EXERCISE GOAL: The entries below contain a line with "The image size is (731, 1568)." and a line with "Screen dimensions: 1512x797". Retype exactly everything from the first down to the second, both included, and nothing else.

DATA EXTRACT:
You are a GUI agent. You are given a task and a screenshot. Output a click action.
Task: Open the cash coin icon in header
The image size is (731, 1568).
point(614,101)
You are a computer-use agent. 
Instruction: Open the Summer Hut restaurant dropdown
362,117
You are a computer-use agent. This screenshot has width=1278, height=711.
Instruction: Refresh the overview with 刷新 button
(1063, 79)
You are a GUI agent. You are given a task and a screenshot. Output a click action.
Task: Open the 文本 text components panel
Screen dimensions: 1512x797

==

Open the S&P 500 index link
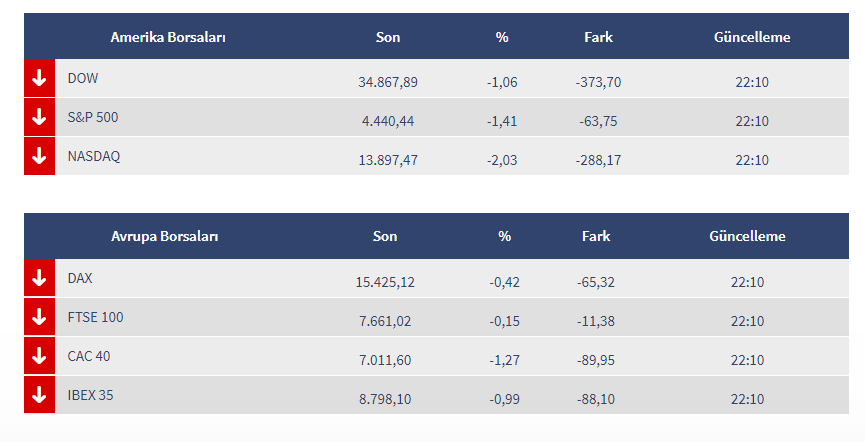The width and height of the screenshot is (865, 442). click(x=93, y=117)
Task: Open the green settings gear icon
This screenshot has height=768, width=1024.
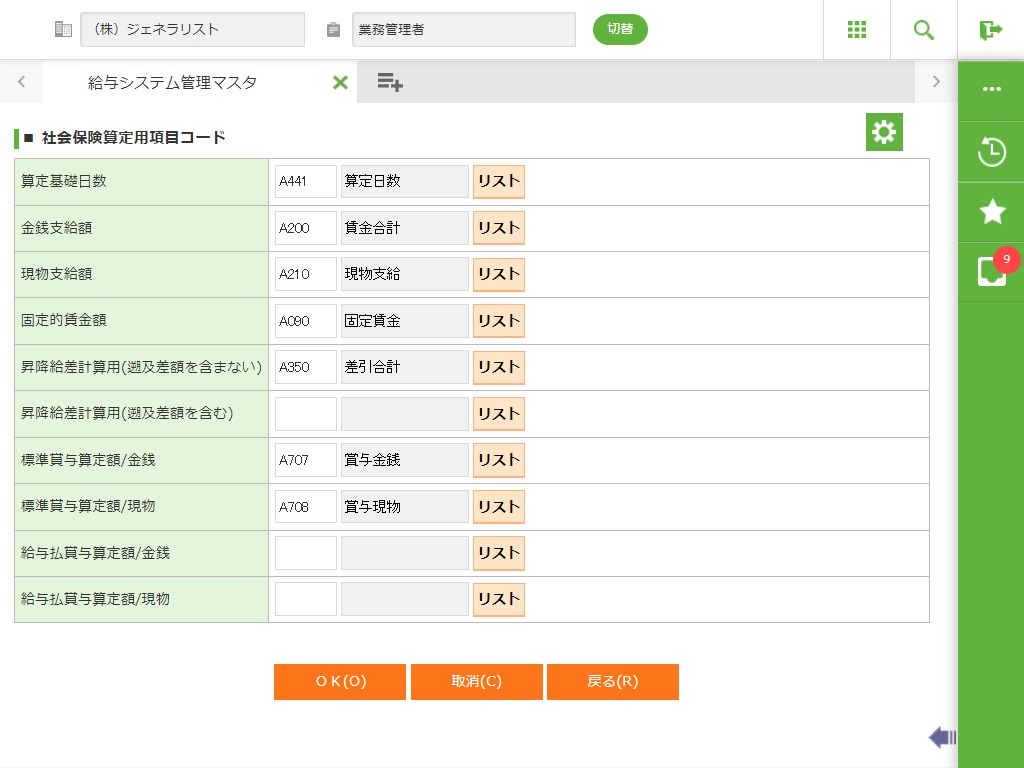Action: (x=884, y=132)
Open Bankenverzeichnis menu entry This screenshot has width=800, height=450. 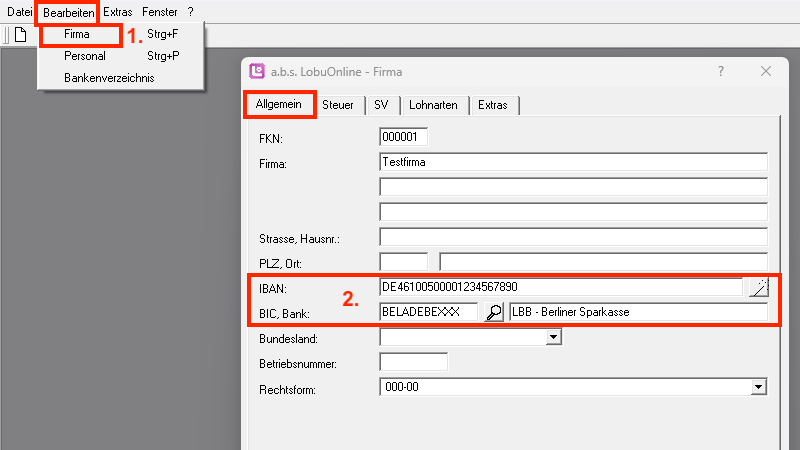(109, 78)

SOLUTION FOR THIS PROBLEM:
The image size is (731, 1568).
point(614,101)
You are a computer-use agent. 
Instruction: Open the Summer Hut restaurant dropdown
362,117
You are a computer-use agent. This screenshot has width=1278, height=711.
Instruction: Refresh the overview with 刷新 button
(1063, 79)
You are a GUI agent. You are given a task and a screenshot. Output a click action.
Task: Open the 文本 text components panel
Screen dimensions: 1512x797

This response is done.